Fondo Espero, perché nessuno parla dei
rischi?

11 DICEMBRE 2006 –
Fondo Espero, lo Stato regala
soldi ai dipedenti della scuola purchè si iscrivano al Fondo Espero
finalizzato alla costituzione di una pensione complementare. Per ottenere il contributo,
che è pari allo 0,50 per cento, l’iscrizione deve avvenire entro il 31
dicembre 2006. Il Ministero della Pubblica Istruzione invita i dirigenti
scolastici “a curare la capillare diffusione di questa informazione tra il
personale scolastico affinchè possa usufruire di tale, ulteriore, vantaggio”. I
giornali ne stanno parlando e stanno mettendo in evidenza il business
che gioca attorno a un potenziale pubblico di un milione di dipedenti della
scuola. Negli ultimi tempi si sarebbe pure registrata un’impennata di
sottoscrizioni e non manca la solerzia dei sindacati che spingono affinché i
dipendenti sottoscrivano il Fondo.
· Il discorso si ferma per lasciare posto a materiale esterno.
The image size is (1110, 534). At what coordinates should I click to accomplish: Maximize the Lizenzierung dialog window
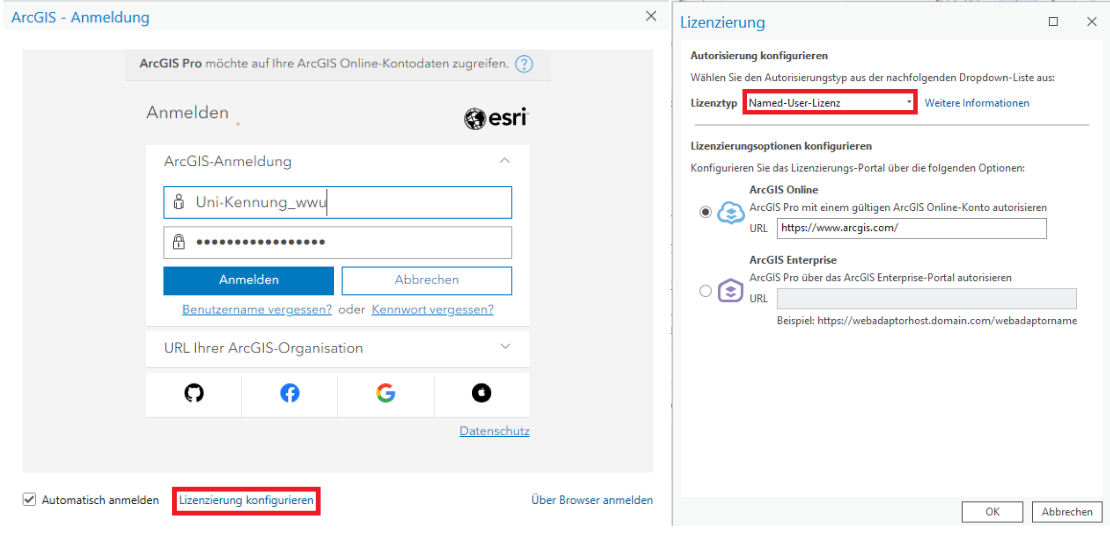pos(1053,21)
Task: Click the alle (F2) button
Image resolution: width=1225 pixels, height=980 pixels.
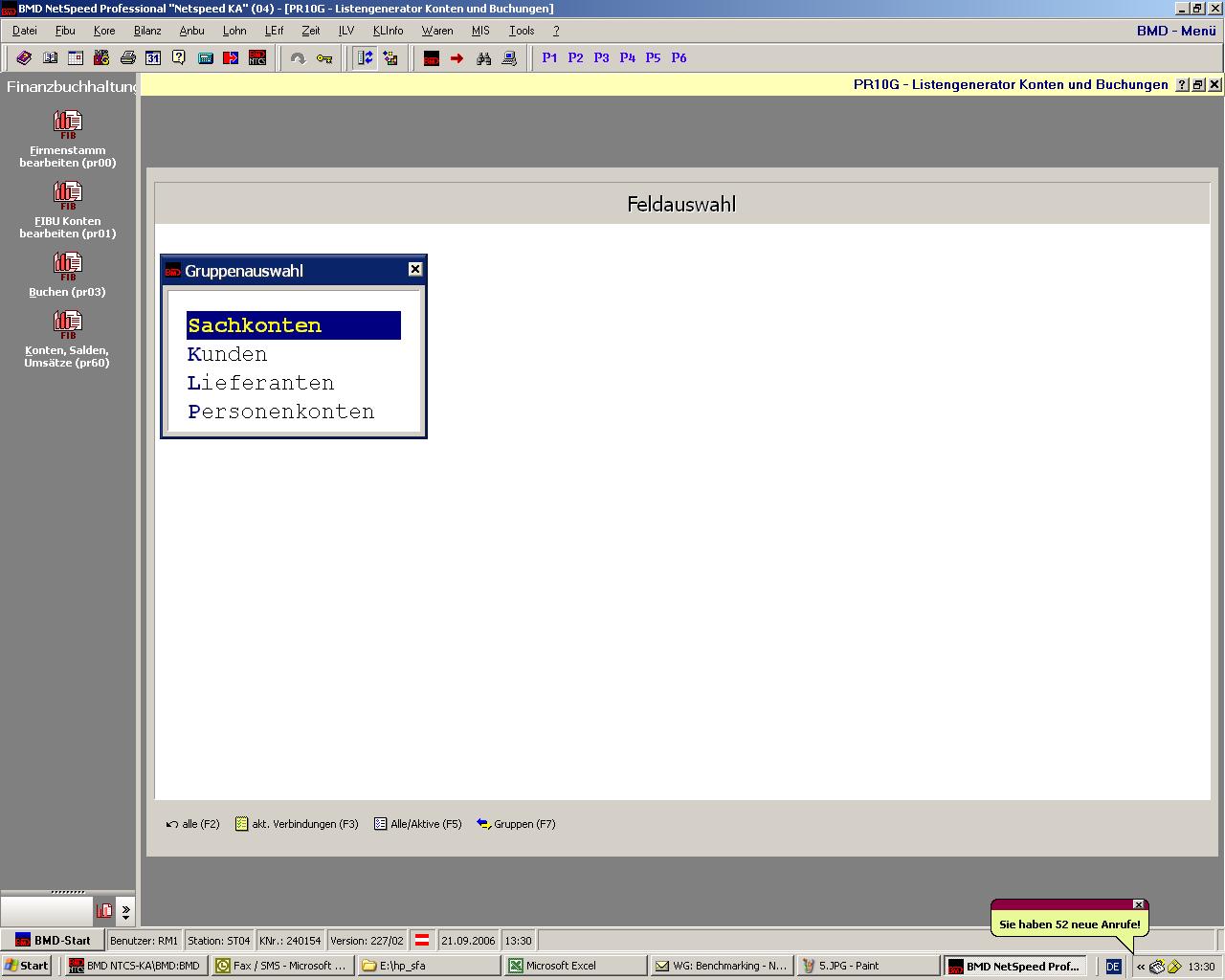Action: pyautogui.click(x=193, y=824)
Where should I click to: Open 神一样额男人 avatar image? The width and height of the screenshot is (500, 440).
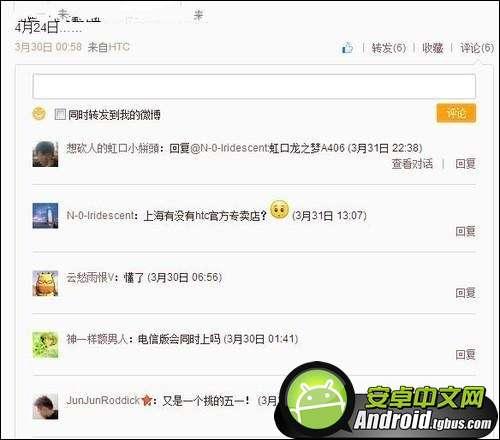tap(45, 345)
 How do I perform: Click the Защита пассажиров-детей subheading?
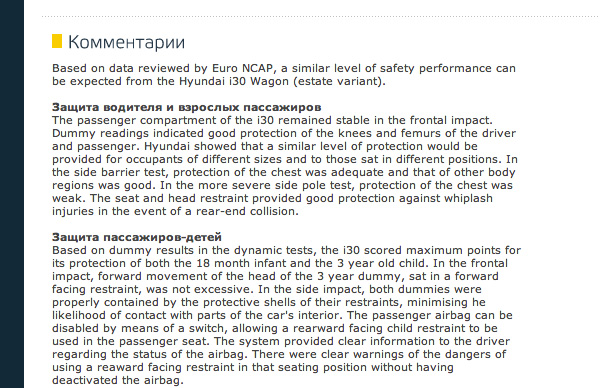click(x=137, y=237)
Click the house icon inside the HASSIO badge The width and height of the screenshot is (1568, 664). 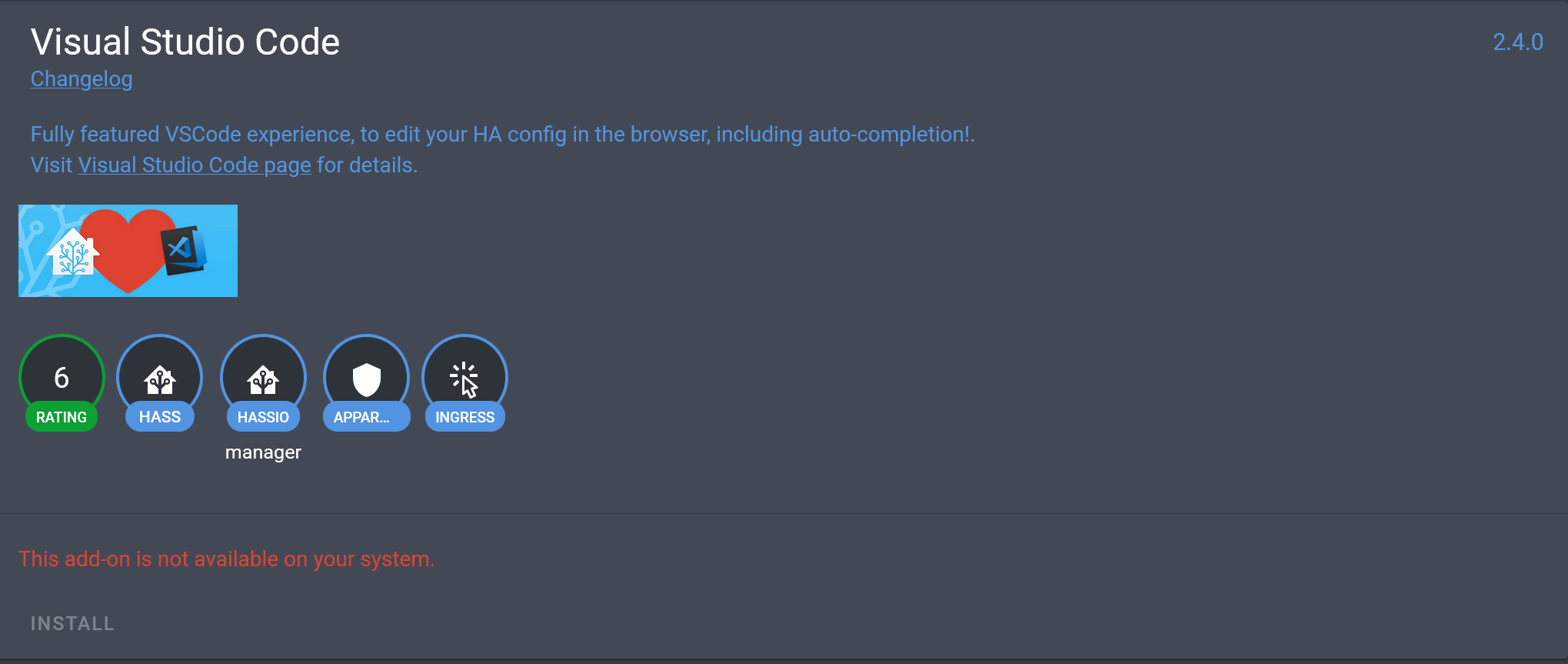[263, 377]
Il quale potrà pure risultare un bell’affare
e non sottoscriverlo oggi potrebbe magari rappresentare motivo di rimpianto fra
qualche anno. Tuttavia ci chiediamo: perché nessuno mette in evidenza le insidie
contenute nell’art. 7 comma b) della Scheda Informativa del Fondo
Espero? Vi si legge: “In nessun caso
l’associato ha la garanzia di ottenere, al momento dell’erogazione delle
prestazioni, la restituzione integrale dei contributi versati ovvero un
rendimento finale rispondente alle aspettative. Non esistono del pari garanzie
sul ripetersi in futuro delle perfomance realizzate negli anni precedenti né
sul rendimento finale che sarà possibile ottenere al momento del pensionamento”. Maggiori e più complete informazioni, ricorda il
Ministero, “potranno essere acquisite attraverso il call center del Fondo”. Chi
riesce a parlare con un operatore prima che cada la linea ci faccia sapere cosa
dice dei “rischi
generali connessi con la partecipazione al Fondo”.
FONDO SCUOLA ESPERO
SCHEDA INFORMATIVA
Per i potenziali
aderenti al Fondo pensione
[…]
Art. 7
b) Rischi
generali connessi con la partecipazione al Fondo
Il livello di
rischio è omogeneo per tutti gli associati; successivamente al primo esercizio,
se sarà
scelta la gestione
multicomparto, il livello di rischio sarà diverso per i vari comparti del Fondo. In
nessun caso l’associato ha la garanzia
di ottenere, al momento dell’erogazione delle prestazioni,
la restituzione integrale dei
contributi versati ovvero un rendimento finale rispondente alle aspettative.
Non esistono del pari garanzie sul
ripetersi in futuro delle perfomance realizzate negli anni precedenti
né sul rendimento finale che sarà
possibile ottenere al momento del pensionamento.